◆ Action item
Of the material below, the lines to be retyped are those from the line containing "Image resolution: width=284" through the line containing "Check Horizontal scrolling option", inclusive; reproduce them exactly.

◆ Supplied records
►
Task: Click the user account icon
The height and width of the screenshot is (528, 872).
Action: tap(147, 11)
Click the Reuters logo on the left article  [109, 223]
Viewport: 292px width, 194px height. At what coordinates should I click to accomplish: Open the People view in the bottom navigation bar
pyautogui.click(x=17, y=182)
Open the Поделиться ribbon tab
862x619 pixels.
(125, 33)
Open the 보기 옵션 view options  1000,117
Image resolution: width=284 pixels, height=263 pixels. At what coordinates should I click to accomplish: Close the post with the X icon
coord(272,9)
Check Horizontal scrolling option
◄
►
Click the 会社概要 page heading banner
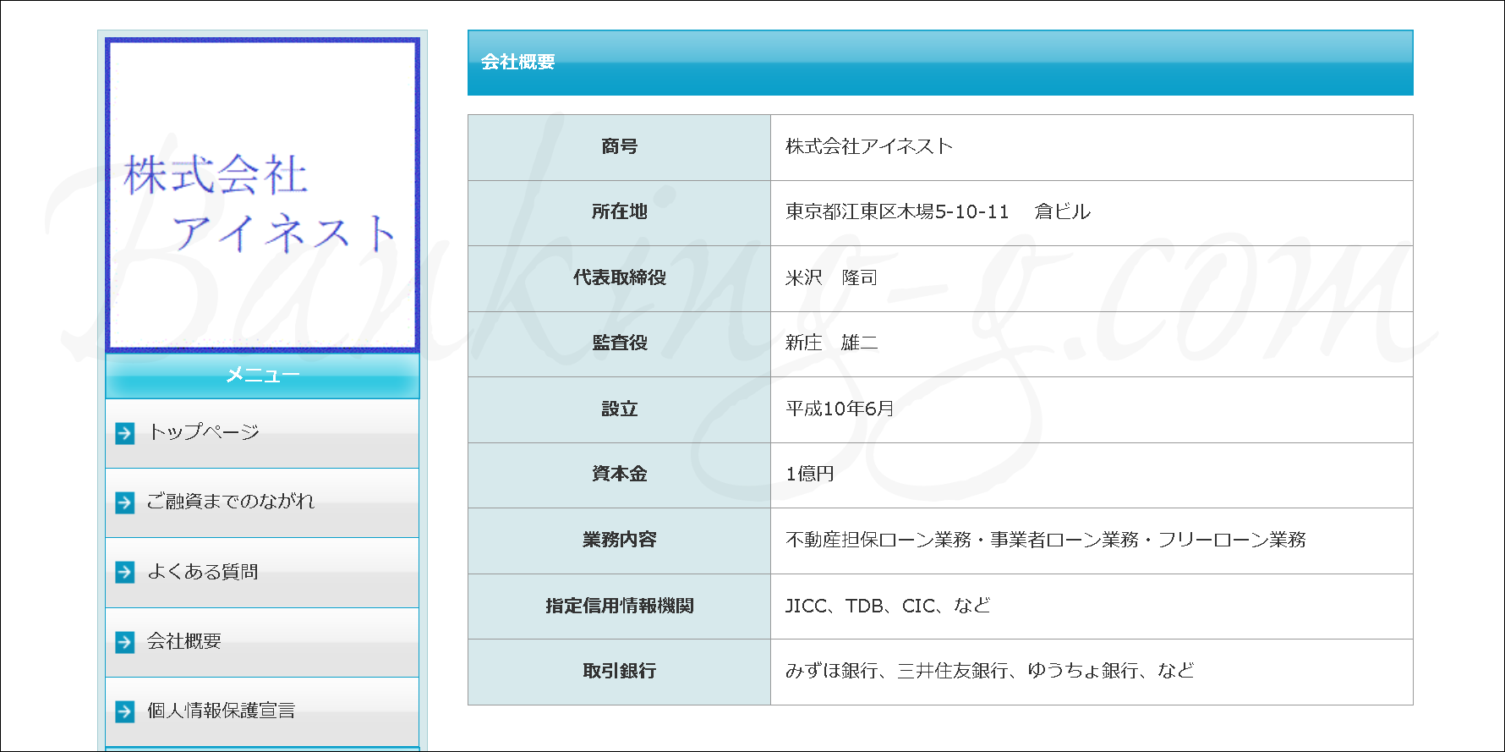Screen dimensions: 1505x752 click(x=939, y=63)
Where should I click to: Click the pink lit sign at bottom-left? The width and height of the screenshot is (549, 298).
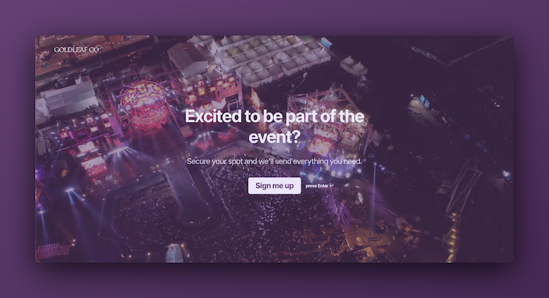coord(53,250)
◄
◆ Answer below
Image resolution: width=284 pixels, height=263 pixels. At what coordinates should I click to accomplish: Close the post with the X icon
coord(272,9)
Check Horizontal scrolling option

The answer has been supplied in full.